- Set problem
In the article below about Dunedin's High Performance Sport New Zealand centre, which athlete has been with the centre the longest?

Bond as females empowering achievers

High Performance Sport New Zealand athletes (from left) Holly Robinson, Caitlin Deans, Anna...
High Performance Sport New Zealand athletes (from left) Holly Robinson, Caitlin Deans, Anna Grimaldi and Erika Fairweather could not be happier to be in Dunedin. They are holding a photo of Courtney Duncan so the motocross star does not feel left out. PHOTO: GREGOR RICHARDSON
There is something special brewing at Dunedin’s High Performance Sport New Zealand centre. All five athletes, plus the majority of the centre’s support staff, are women, and helping push each other to reach their dreams.

Kayla Hodge finds out what can happen when women lift each other up.

Laughter bounces off the walls of the high performance centre.

Anna Grimaldi fixes herself lunch in the corner, while Holly Robinson, Erika Fairweather and Caitlin Deans pile into the small room and pull up a chair.

Casual conversations among the group engulf the room, and soon enough, they all erupt in a fit of laughter again as they settle in for their break.

All their chatter, constant banter and warmth speaks to the relaxed friendships that have been established at the centre.

Grimaldi, Robinson, Fairweather and Deans - alongside Courtney Duncan, who is competing overseas - are the all-female athlete crew at Dunedin’s high performance centre.

Adding another layer is the centre’s support staff, who - apart from strength and conditioning practitioner Michael Jacobs - are all women as well, in Sara Richardson, Yvette Latta, Helen Littleworth and Nat Fraser.

It has created a unique culture, and with all the athletes reaching the pinnacle of their sports, they are proof of what can happen when women empower each other to get to the world stage.

Duncan was caught off guard when asked about the female-dominated environment when the Otago Daily Times caught up with her in the Netherlands.

"I didn’t even know that," Duncan said.

"It’s always cool to see the girls doing good. Everyone in there is just trying to be the best at what they do. I think that’s what’s cool about it as well.

"It’s motivating because everyone’s working hard. It’s really uplifting."

Robinson, who has been a high performance athlete since 2011, has been with the centre the longest, and many spoke of her paving the way for others.

- Entries provided
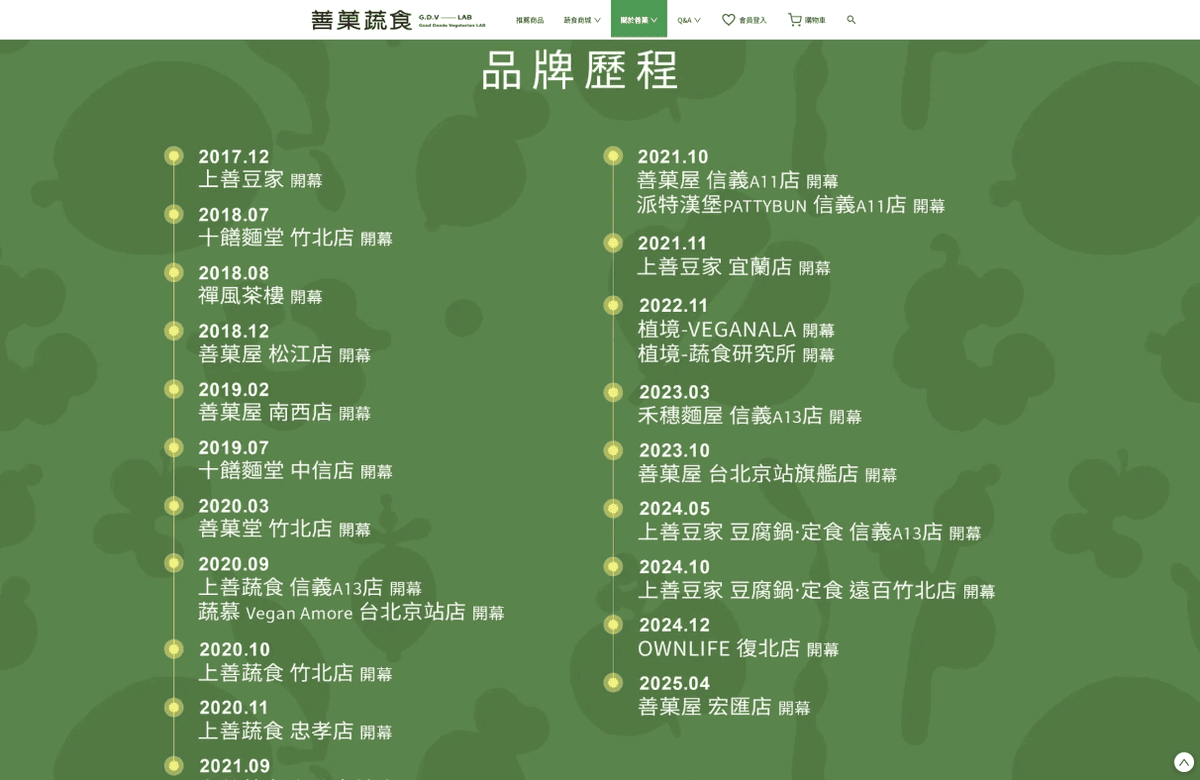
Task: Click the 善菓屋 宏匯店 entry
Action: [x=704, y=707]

---

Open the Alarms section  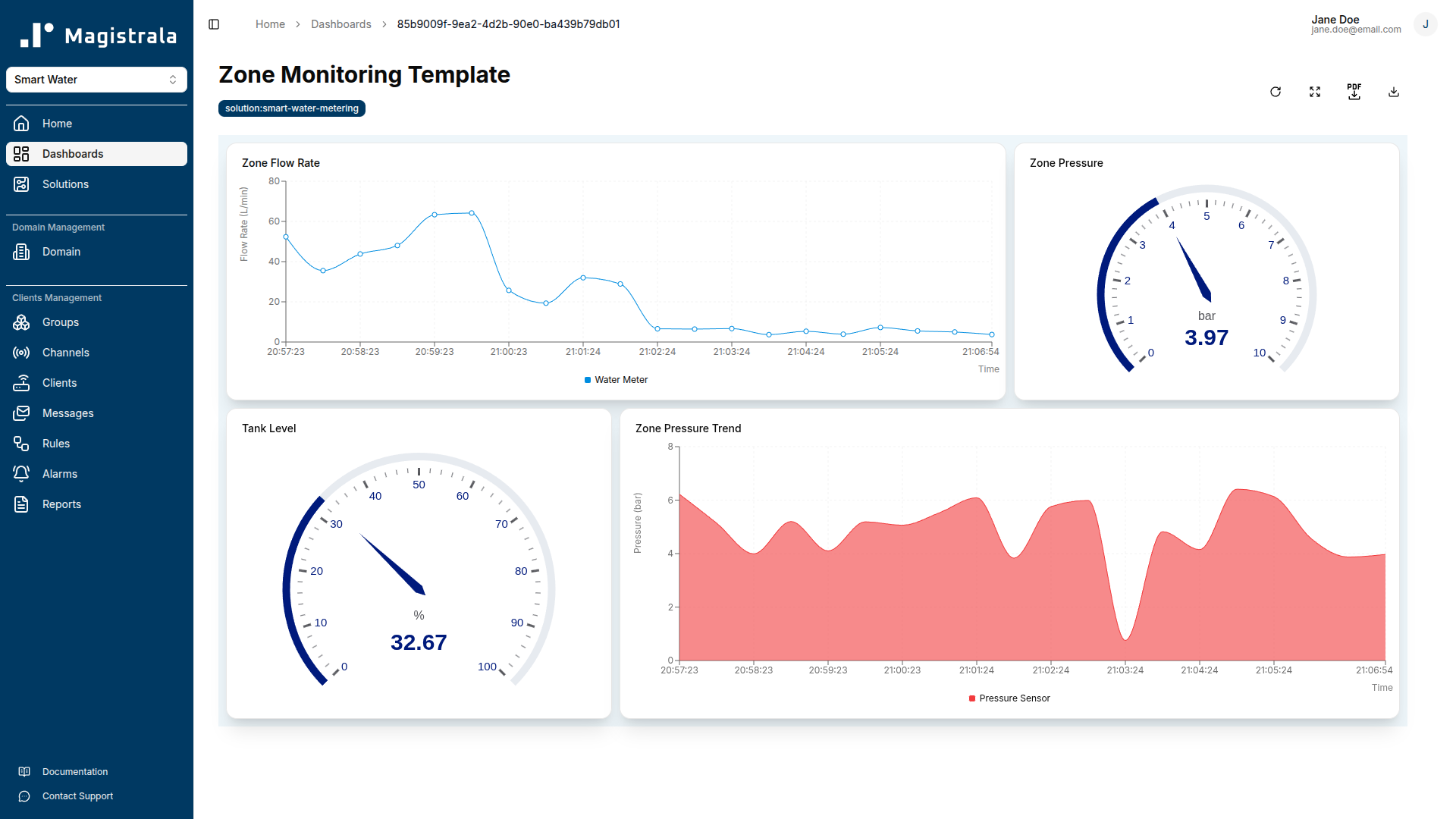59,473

- Answer to the problem
Holly Robinson